Privacy Commissioner of Canada Daniel Therrien believes the country is having a crisis of trust. Canadians want to safely enjoy the benefits of technology; however, privacy laws in their current iteration do not go far enough to protect citizens’ rights, according to the commissioner.
That's why Therrien has called for a revamp to Canadian privacy legislation within the Office of the Privacy Commissioner of Canada’s “2018-2019 Annual Report to Parliament on the Privacy Act and the Personal Information Protection and Electronic Documents Act.” In the report, Therrien states new privacy laws should focus on the rights of citizens.
“Given that privacy is a fundamental human right and a necessary precondition to the exercise of other fundamental rights, such as freedom, equality and democracy, the starting point of reform should be to give privacy laws a rights-based foundation,” Therrien said during a news conference on the report. “In other words, new privacy laws should reflect fundamental Canadian values.”
The OPC proposes elements it believes rights-based legislation should contain, such as “a recognition in law of the quasi-constitutional nature of privacy legislation,” and to ensure enforcement actions are effective.
It also recommends privacy should be defined in its broadest sense, “which means to make explicit that a central purpose of the law should be to protect privacy as a human right in and of itself, and as essential for the realization and protection of other human rights,” the report states.
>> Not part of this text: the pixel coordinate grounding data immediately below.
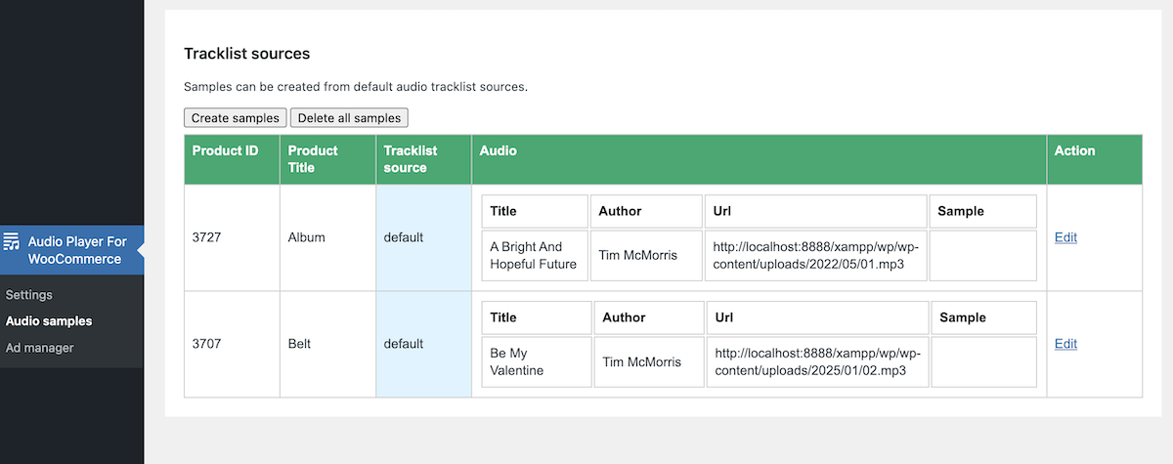Select the Belt product title cell
The height and width of the screenshot is (464, 1173).
[x=299, y=344]
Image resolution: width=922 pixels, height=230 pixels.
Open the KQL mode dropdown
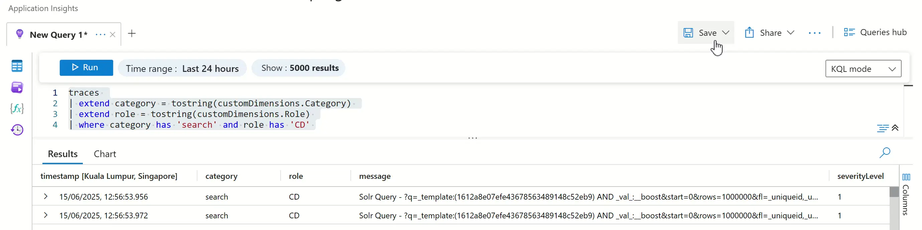[x=863, y=68]
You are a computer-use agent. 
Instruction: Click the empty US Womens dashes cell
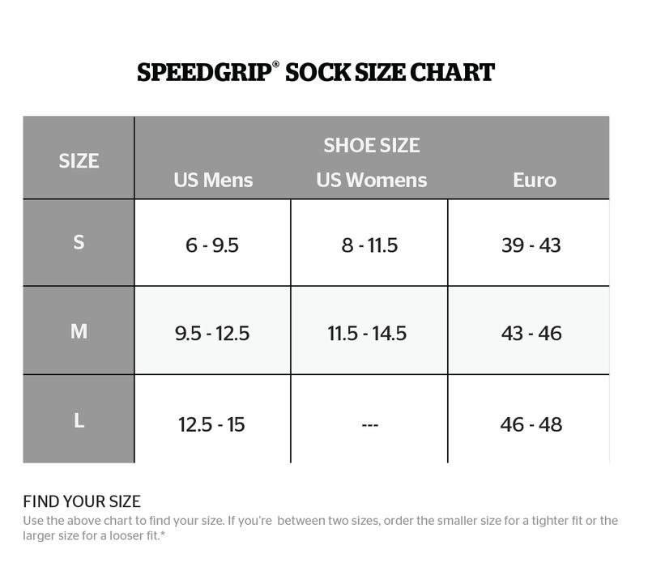pyautogui.click(x=369, y=424)
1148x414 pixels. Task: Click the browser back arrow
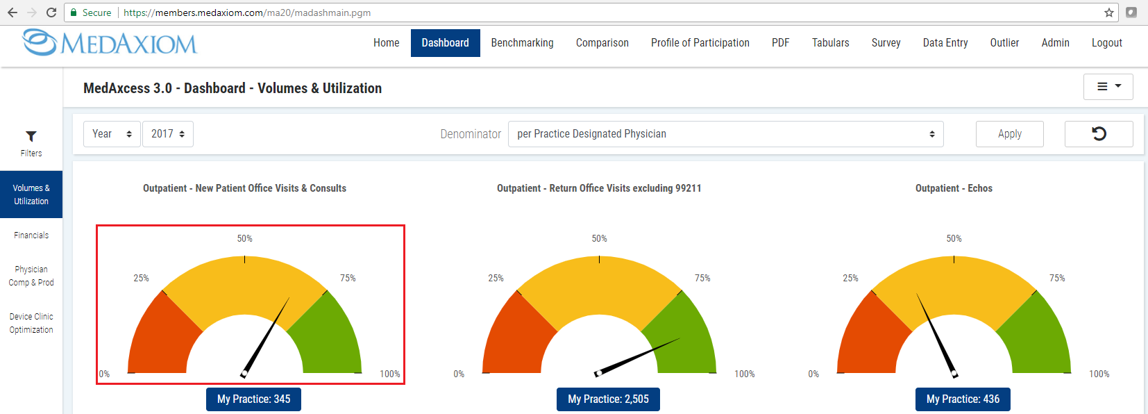pyautogui.click(x=12, y=13)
Therrien was keen to point out that a rights-based law would not be an impediment to innovation. In fact, the commissioner said strong privacy laws can help to restore trust — currently in short supply — in commercial activities. He said even leading tech officials have called for responsible legislation that balances privacy and innovation, citing Microsoft CEO Brad Smith as one example, who has called for “a new wave” of privacy protections to protect human rights.
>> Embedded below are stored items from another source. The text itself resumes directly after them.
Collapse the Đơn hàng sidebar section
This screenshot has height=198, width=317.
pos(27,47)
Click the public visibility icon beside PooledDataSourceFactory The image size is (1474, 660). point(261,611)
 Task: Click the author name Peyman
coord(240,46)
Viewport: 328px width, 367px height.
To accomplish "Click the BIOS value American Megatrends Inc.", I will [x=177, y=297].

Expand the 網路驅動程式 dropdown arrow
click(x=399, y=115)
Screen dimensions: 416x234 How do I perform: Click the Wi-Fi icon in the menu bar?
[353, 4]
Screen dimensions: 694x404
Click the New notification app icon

“If the president of Microsoft thinks we need rights-based privacy laws, I assume he is not too concerned with risks to innovation,” Therrien said.
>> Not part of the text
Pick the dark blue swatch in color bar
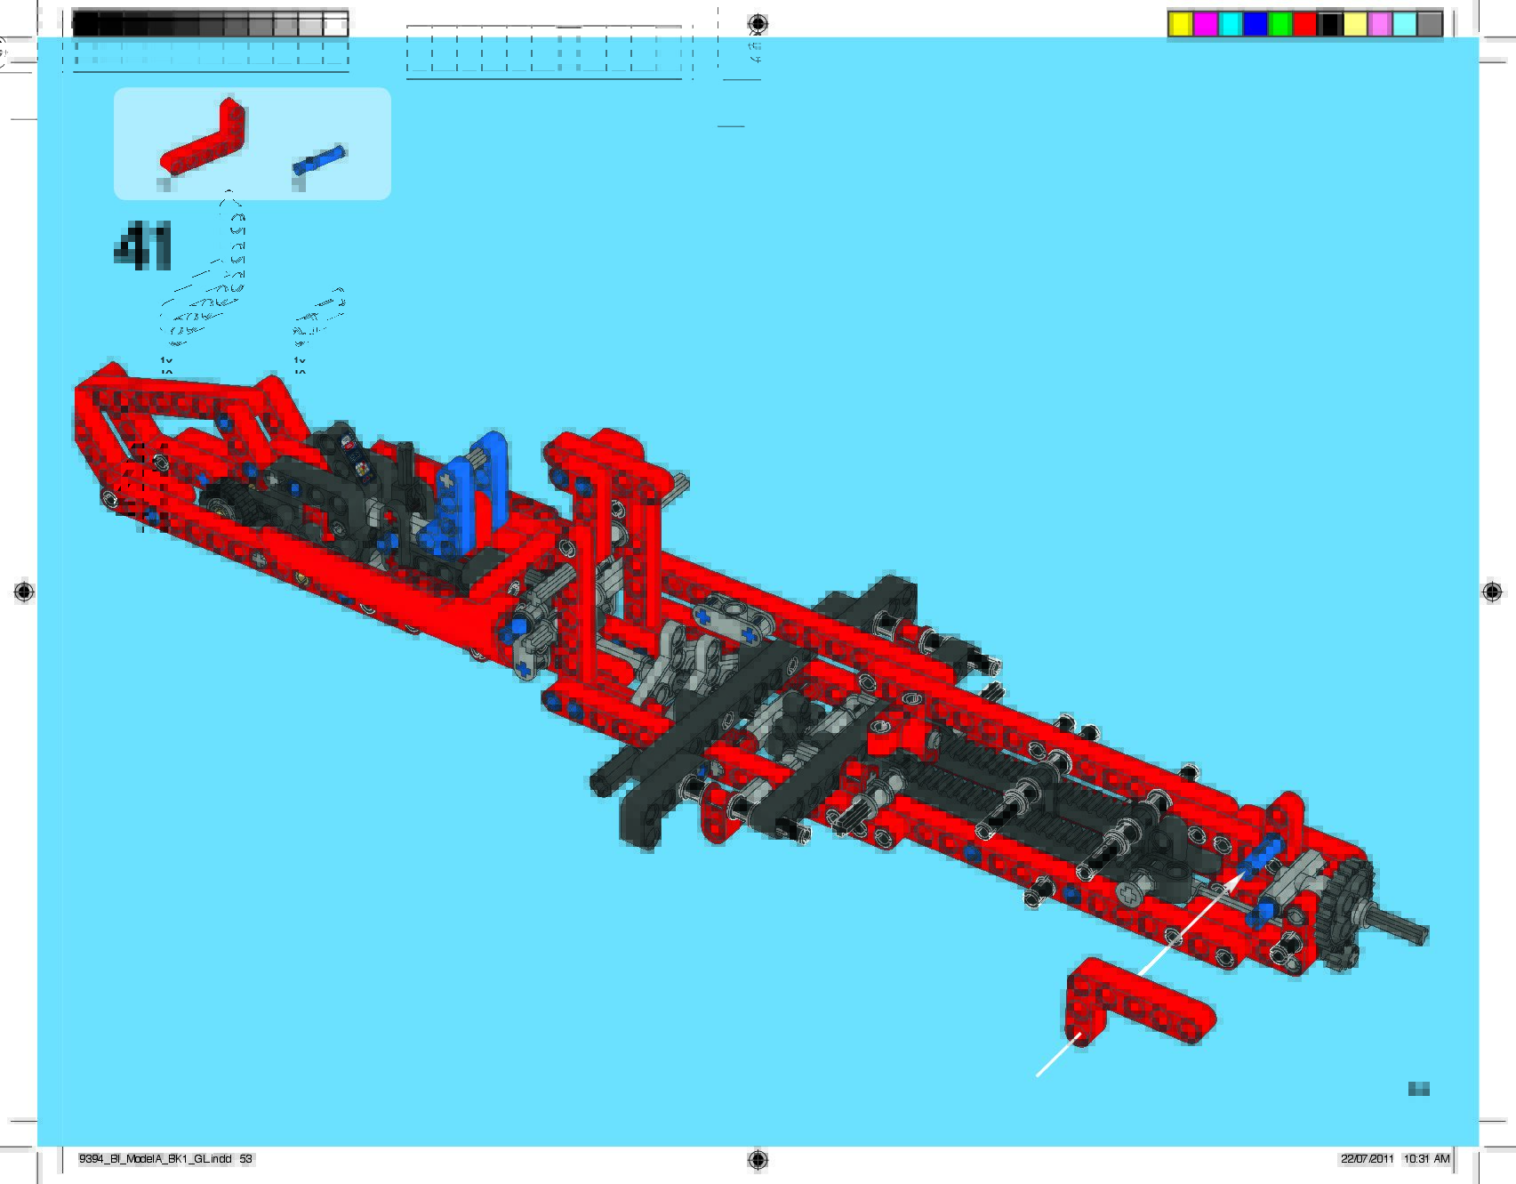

The OPC report also reflects on where Canada’s laws stand in comparison to other global privacy rules. While the country was once a leader in privacy protections, Therrien said the world has passed Canada by. If the government waits too long to tackle the situation, it could end up leaving an impact on the country’s economy.
“New privacy bills in the United States include several of the elements I recommend for Canada,” Therrien said. “And there is a risk that Canada’s adequacy status under EU law will not be renewed in 2020, which would jeopardize Canadian trade.”
Therrien said the days of private sector self-reform must come to an end, adding it's untenable for tech companies to treat OPC orders as “mere opinions,” a point Therrien has made several times in the past. To ensure tech companies adhere to privacy rules, he said his office must have enhanced enforcement powers, such as the ability to issue binding orders, as well as “consequential but proportionate” penalties for noncompliance.
“The law should no longer be drafted as an industry code of suggested best practices that companies are free to adopt, but rather as a set of enforceable rights and obligations,” Therrien said. “We need enforcement mechanisms that offer quick effective remedies for people whose privacy rights have been violated and that help to ensure ongoing compliance.”
The OPC’s annual report also touched upon Statistics Canada's data-collection practices. The agency investigated a proposed pair of Statistics Canada's data-collection projects, one that involved the collection of credit histories and another that would have had the agency collect line-by-line financial transaction information from banks without customer consent.
The OPC received more than 100 complaints about the plans; however, the agency found Statistics Canada did not violate the law since it agreed to suspend the projects. The commissioner complimented Statistics Canada for working with the OPC to ensure the projects are done properly should they proceed.
“To their credit, Statistics Canada accepted, after some discussion, to suspend their project and work with us to limit the amount of information they would collect and analyze to still produce sufficiently reliable statistics but with” less data, Therrien said. “That’s what I call a challenge that turned into a good opportunity.”
Should Canada’s privacy laws remain unchanged, is it possible another Statistics Canada situation pops up but with a worse outcome? Therrien hopes it isn’t the case. The commissioner said ideally other agencies would talk to the OPC before they start similar projects to learn how they can mitigate privacy risks. Of course, Therrien said the best way to take on this issue would be to update privacy laws altogether.
“Yes, there is a risk that this will happen again, particularly in other departments, but if they take the lessons from the Statistics Canada exercise, that is less likely to happen. And what would ensure that it doesn’t happen would be to amend the law.”